Un homme avait trois fils. Tous les trois étaient extraordinaires, et il était extraordinaire qu'ils fussent tous les trois vivants et en bonne santé : ils étaient triplets.
L'homme était inquiet car il avançait en âge et n'avait pas encore pu se décider pour désigner celui de ses trois fils qui lui succéderait. Alors il fit appel au sage du village afin qu'il teste les capacités de ses fils pour choisir le plus fort.
Le sage fit s'éloigner les trois jeunes hommes et installa une cruche remplie d'eau en équilibre sur le dessus de la porte d'entrée du jardin entrouverte. Il appela alors le premier des trois fils. Lorsqu'il poussa la porte pour pénétrer dans le jardin, est arrivé ce qui devait arriver : la cruche tomba tout droit sur la tête du jeune homme. Celui-ci, vif comme l'éclair, dégaina son sabre et fracassa la cruche avant qu'elle ne l'atteigne.
Impressionné par tant de vitesse, le sage acquiesça de la tête et demanda au premier fils d'attendre dans le salon à l'intérieur de la maison. Il installa une nouvelle cruche comme la précédente et appela ensuite le second des trois fils.
Lorsque le second fils poussa la porte pour pénétrer dans le jardin, la cruche tomba tout droit sur lui. Celui-ci, vif comme l'éclair, attrapa la cruche dans ses bras avant qu'elle ne lui fende le crâne.

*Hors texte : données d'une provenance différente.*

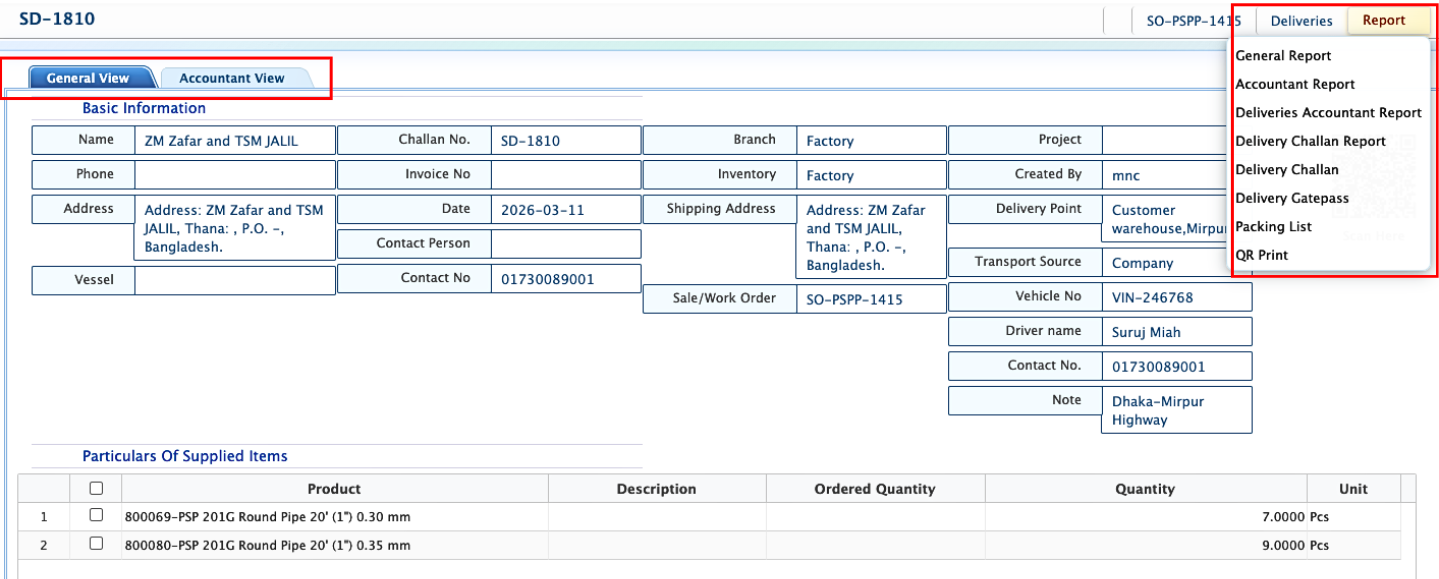1439x579 pixels.
Task: Click the Vehicle No field VIN-246768
Action: pos(1177,297)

Impressionné par tant de vitesse et heureux d'économiser une cruche, le sage acquiesça de la tête et demanda au second fils d'attendre dans le salon à l'intérieur de la maison avec son frère. Il réinstalla la cruche sur la porte et appela ensuite le dernier des trois fils. Lorsque le fils poussa la porte pour pénétrer dans le jardin, la cruche tomba tout droit sur lui, comme pour ses deux frères. Celui-ci s'écarta pour éviter la cruche qui se fracassa par terre en répandant toute l'eau sur le sol pavé.

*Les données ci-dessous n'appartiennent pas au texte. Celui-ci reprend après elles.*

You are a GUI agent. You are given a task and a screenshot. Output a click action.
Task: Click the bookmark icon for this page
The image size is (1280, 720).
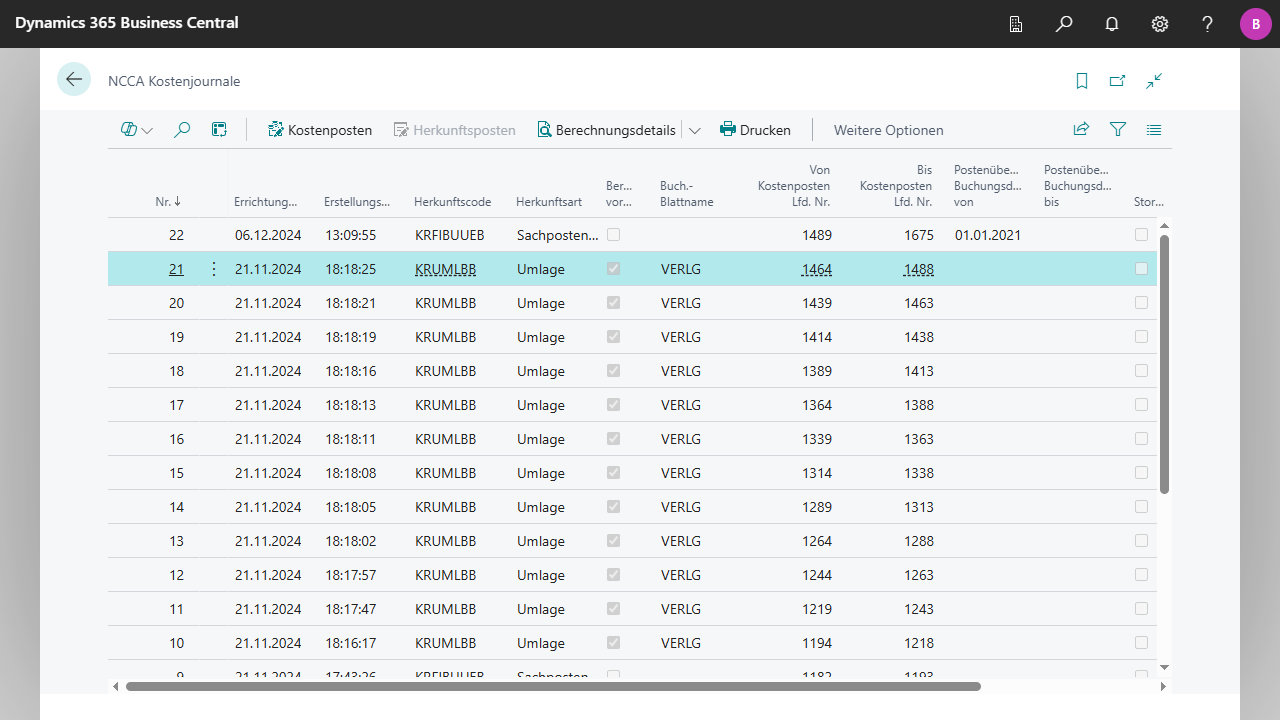pos(1082,81)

Le sage acquiesça de la tête et demanda au troisième fils d'attendre dans le salon à l'intérieur de la maison avec ses frères. Le père, très content de l'aide du sage, vint le rejoindre en applaudissant, enthousiaste, et en s'exclamant que le premier de ses trois fils, était assurément taillé pour le succéder tant sa rapidité et son adresse étaient avérées. Le sage ne dit rien. Le père, interloqué, réfléchit au désaveu du sage quelques instants, et comprit que le premier enfant avait certes cassé la cruche avant qu'elle ne le blesse, mais aurait tué un ami qui se serait amusé à lui faire une farce...

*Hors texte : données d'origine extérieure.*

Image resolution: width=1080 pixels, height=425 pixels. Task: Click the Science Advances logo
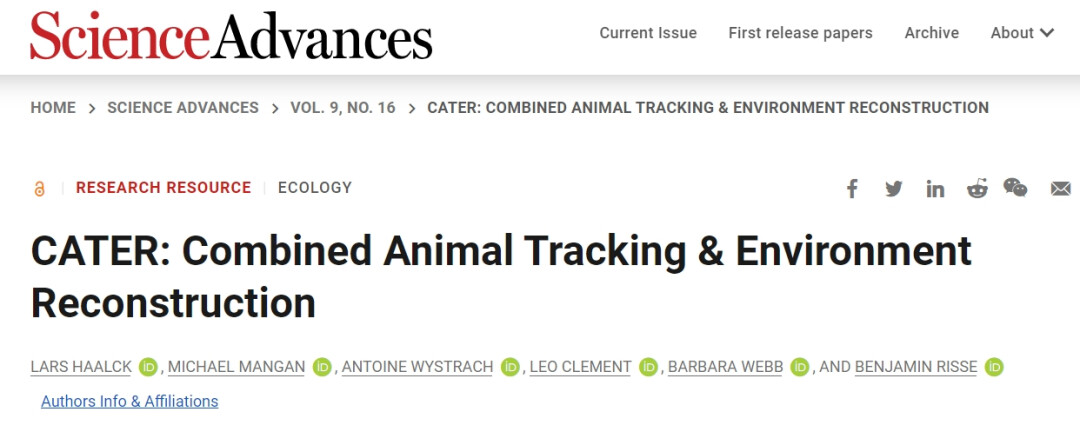click(231, 35)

Le père demanda alors au sage s'il aurait raison de confier sa succession à son deuxième fils, parce qu'il lui avait bien réagi en ouvrant les bras pour attraper la cruche. Le sage ne dit rien. Le père réfléchit encore au désaveu du sage, et comprit que son deuxième enfant avait certes attrapé la cruche avant qu'elle ne se casse, mais aurait été tué par un ennemi qui se serait caché pour l'agresser...
Le sage esquissa un sourire, et dit :
- Oui, tu as finalement bien compris que la meilleure attitude a été choisie par ton troisième fils : n'ayant pas le temps de savoir si ce qui lui tombait dessus était ami ou ennemi, il s'est promptement écarté pour se mettre hors d'un éventuel danger sans pour autant influencer le devenir de ce qu'il ne connaissait pas.